American thriller writer, who specialized from the early 1950's in a multi-level kind of narration or divided narration, and mixed identities. Bill S. Ballinger's best known books include The Wife of the Red-Haired Man  (1957) and The Tooth and the Naíl (1955). The latter was plagiarized by Finnish mystery writer Mauri Sariola in 1969, writing under the pseudonym Esko Laukko. Sariola paid 5,400 Finnish marks (about $1,000 nowadays, then very much more) to Ballinger, who promised to give the money to the Finnish Writers' Association. Ballinger's books have been reprinted in some thirty countries, and translated into over thirteen languages. Besides his thirty some odd novels, Ballinger wrote over 150 scripts for television and the movies.
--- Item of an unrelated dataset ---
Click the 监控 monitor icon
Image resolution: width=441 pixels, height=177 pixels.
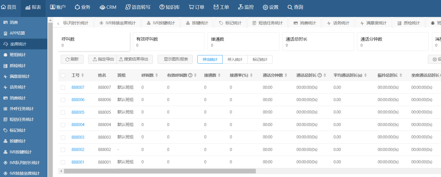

When he was alive, he was a magician—a maker of miracles, a prestidigitator, an illusionist like Harry Houdini or Thurston. He had been a good manician, but because he died too soon he neevr became really famous like the others I've mentioned. However, he accomplished something that neither of these men ever attempted.
  First, he avenged murder.
  Secondly, he committed murder.
  Thirdly, he was murdered in the attempt.
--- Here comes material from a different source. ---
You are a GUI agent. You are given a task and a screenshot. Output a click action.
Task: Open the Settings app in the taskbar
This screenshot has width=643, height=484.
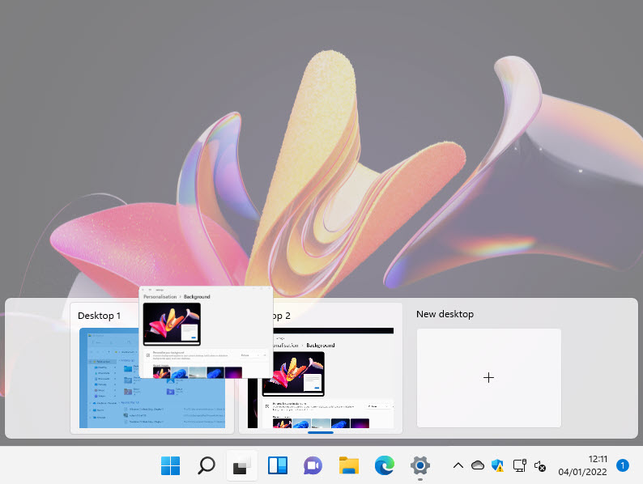[419, 465]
(The Tooth and the Nail by Bill S. Ballinger, New York: Harper & Brothers, 1955, pp. 1-2
)

Bill Sanborn Ballinger was born in Oskaloosa, Iowa, the son of William M. Ballinger and Ella Satia; she died in 1918. Ballinger was educated at the University of Wisconsin, receiving his B.A. in 1934. From 1934 he worked in advertising, and as a radio and television writer. In 1936 he married Geraldine Taylor, they divorced in 1946.

After traveling through Europe and the Middle East, Ballinger returned to the U.S., where he settled in southern California. In the beginning of his career, Ballinger published hard-boiled detective fiction. The Body in the Bed (1948), his first novel, introduced the private eye Barr Breed from Chicago, a typical tough hero of the post-war fiction. However, Breed's office is not a dump, but takes up a third of a floor and has and has panelled walls. The story was more or less a variation of the Maltese Falcon.
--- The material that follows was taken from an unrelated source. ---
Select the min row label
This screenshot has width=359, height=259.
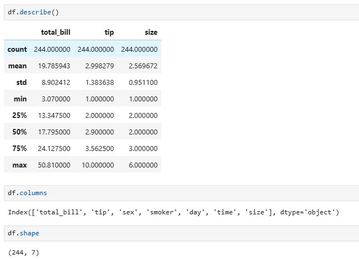pos(20,99)
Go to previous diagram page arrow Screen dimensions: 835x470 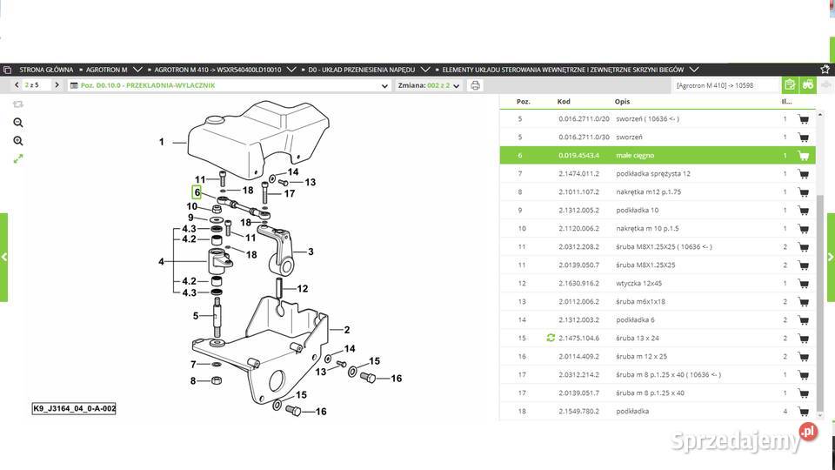[x=17, y=85]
Breed's second and last adventure, The Body Beautiful (1949), takes him to a nightclub, where a chorus girl is knifed. "Although the novel relies on stereotypical characters and devices, the author's descriptions of clothing, food, business, and locales convey a sense of 1940s Chicago and the plot and dialogue touch on issues of gender roles and sexual conventions."  (The Chicago of Fiction: A Resource Guide by James A. Kaser, 2011, p. 24)

"I consider myself, primarily, a storyteller. To me the story is the thing." (Ballinger in Twentieth-Century Crime and Mystery Writers, edited by John M. Reilly, 1985, p. 50) In 1960, Ballinger received the Edgar Allan Poe Award from Mystery Writers of America for his TV work, and he was the guest of honor at the Boucheron World Mystery Convention II conference in 1971 in Los Angeles. Between the years 1977 and 1979, Ballinger served as an associate professor of writing at the California State University, Nortridge. He served also as a member of the board of directors of Health and Welfare Plan and Pension Plan, and in 1978-79 President of Federal Credit Union. Ballinger died on March 23, 1980. His works of non-fiction include Lost City of Stone: The Story of Nan Madol, the "Atlantis" of the Pacific (1978) and The California Story: Credit Union's First Fifty Years (1979). Ballinger's novels have been translated into more thirteen languages.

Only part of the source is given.